Build a wall with three types of bricks. What is the max length of wall less than 1000 cm you won't be able to lay? 
You need to build a wall of length no longer than $1000$ cm. You can use bricks of three sizes: $23$ cm, $27$ cm or $36$ cm, and you are not allowed to cut bricks.
What is the maximum length which you won't be able to lay?
For example, you can lay a brick wall of length 469 cm, because $11\cdot 23 + 6 \cdot 36 = 469$.

I was able to find that the answer is 229 with a simple dynamic programming algorithm. That does solve the problem, but I'd love to know if there's a more "mathematical" way to approach it.
I tried playing with some modulo arithmetic on the equation $23a+27b+36c=n$, but that didn't get me too far.
Any kind of help would be appreciated.
 A: Apart from having an upper limit of 1000, I believe this is basically what is known as the Frobenius, Postage Stamp or Chicken McNugget problem.  According to https://brilliant.org/wiki/postage-stamp-problem-chicken-mcnugget-theorem/ :

The Frobenius problem (or Chicken McNugget problem) is, given coins worth $a_1, a_2, \ldots, a_n$ units, to find the largest $N$ such that no combination of the coins is worth exactly $N$ units. This value $N = g\left( a_1, a_2, \ldots, a_n \right)$ is called the Frobenius number of the $a_i$.
The problem comes up in many real-world contexts, and despite being quite elementary, its general solution is not known.
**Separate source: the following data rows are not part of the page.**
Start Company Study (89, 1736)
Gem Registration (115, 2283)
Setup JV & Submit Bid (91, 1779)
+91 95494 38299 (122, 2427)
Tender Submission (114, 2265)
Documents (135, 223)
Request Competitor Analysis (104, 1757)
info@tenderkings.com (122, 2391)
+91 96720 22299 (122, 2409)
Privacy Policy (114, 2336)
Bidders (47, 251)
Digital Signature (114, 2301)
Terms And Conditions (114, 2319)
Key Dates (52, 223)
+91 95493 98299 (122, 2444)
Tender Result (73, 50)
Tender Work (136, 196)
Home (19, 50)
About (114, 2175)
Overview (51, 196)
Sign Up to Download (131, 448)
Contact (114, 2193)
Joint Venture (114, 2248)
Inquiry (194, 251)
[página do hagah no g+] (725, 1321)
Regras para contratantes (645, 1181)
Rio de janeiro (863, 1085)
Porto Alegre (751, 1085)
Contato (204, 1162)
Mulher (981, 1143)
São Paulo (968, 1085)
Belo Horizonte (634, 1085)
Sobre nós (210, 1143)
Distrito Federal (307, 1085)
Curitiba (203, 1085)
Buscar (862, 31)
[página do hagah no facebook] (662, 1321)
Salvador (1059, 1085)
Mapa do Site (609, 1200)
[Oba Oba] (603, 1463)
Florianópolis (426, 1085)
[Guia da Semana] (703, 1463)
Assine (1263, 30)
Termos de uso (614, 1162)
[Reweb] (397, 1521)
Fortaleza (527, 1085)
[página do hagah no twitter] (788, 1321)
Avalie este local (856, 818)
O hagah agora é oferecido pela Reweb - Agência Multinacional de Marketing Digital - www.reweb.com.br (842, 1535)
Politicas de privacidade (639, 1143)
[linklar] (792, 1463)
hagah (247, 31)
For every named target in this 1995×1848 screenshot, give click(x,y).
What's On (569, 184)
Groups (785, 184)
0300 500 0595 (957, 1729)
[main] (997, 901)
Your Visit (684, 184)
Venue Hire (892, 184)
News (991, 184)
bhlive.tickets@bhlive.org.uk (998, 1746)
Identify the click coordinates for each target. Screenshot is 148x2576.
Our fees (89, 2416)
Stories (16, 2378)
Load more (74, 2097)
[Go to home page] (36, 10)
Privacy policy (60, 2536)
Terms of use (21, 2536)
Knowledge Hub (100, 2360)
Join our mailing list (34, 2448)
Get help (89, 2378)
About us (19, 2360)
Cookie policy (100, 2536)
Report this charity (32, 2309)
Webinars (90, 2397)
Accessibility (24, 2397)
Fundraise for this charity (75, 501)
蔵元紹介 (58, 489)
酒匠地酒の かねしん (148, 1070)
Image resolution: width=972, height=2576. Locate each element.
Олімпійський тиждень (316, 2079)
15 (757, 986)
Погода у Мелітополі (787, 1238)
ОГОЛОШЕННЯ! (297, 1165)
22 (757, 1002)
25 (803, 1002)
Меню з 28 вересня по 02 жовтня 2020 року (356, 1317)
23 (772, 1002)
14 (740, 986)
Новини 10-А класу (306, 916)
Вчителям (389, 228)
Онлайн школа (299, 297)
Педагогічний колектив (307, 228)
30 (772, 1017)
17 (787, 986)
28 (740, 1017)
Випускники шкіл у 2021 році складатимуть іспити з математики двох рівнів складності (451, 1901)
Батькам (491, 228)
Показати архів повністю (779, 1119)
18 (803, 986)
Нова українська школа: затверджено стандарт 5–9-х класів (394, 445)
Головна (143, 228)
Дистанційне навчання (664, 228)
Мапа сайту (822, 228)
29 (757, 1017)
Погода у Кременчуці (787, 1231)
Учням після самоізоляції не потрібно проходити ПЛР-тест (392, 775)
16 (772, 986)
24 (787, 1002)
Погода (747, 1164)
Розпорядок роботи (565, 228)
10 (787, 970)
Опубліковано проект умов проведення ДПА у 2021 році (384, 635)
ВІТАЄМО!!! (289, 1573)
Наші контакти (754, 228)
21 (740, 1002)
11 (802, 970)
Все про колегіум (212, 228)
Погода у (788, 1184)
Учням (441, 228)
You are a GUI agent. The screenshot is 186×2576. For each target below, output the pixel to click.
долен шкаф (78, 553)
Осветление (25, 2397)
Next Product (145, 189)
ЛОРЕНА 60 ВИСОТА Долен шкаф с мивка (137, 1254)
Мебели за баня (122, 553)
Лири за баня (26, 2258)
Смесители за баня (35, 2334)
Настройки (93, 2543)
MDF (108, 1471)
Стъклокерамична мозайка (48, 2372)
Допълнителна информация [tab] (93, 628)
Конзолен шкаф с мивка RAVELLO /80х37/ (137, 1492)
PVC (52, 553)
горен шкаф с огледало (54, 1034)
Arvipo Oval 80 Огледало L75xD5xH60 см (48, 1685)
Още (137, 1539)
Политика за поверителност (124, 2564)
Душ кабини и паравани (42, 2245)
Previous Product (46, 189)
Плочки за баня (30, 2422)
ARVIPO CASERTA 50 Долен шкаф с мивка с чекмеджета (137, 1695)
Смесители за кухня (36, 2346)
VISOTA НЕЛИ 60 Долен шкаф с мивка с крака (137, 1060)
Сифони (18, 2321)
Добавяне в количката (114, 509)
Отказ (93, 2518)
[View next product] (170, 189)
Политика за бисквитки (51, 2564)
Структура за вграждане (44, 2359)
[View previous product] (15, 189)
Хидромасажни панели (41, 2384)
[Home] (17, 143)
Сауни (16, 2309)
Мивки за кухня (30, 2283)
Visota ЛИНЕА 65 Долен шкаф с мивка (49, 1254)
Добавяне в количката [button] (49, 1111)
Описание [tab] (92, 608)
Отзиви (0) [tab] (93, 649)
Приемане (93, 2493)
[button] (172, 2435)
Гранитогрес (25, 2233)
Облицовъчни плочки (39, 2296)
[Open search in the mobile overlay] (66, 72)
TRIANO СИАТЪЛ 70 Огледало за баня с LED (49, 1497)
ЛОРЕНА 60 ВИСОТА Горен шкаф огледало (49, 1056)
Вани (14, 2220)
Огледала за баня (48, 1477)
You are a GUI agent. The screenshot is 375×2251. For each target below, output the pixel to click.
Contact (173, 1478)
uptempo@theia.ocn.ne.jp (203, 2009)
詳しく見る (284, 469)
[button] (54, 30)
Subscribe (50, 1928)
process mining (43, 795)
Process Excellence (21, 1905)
The solution is completely understood for $n = 2$, but even for $n = 3$, there is no general closed-form formula for the Frobenius number.

Thus, apart from the result being no larger than your maximum allowed, this shows that for even your example with $3$ variables, there is no general solution.  I don't know of any way to handle restricting the result to within a specified maximum as well, with this likely making the problem even more difficult to solve, but perhaps somebody else can answer this or suggest something.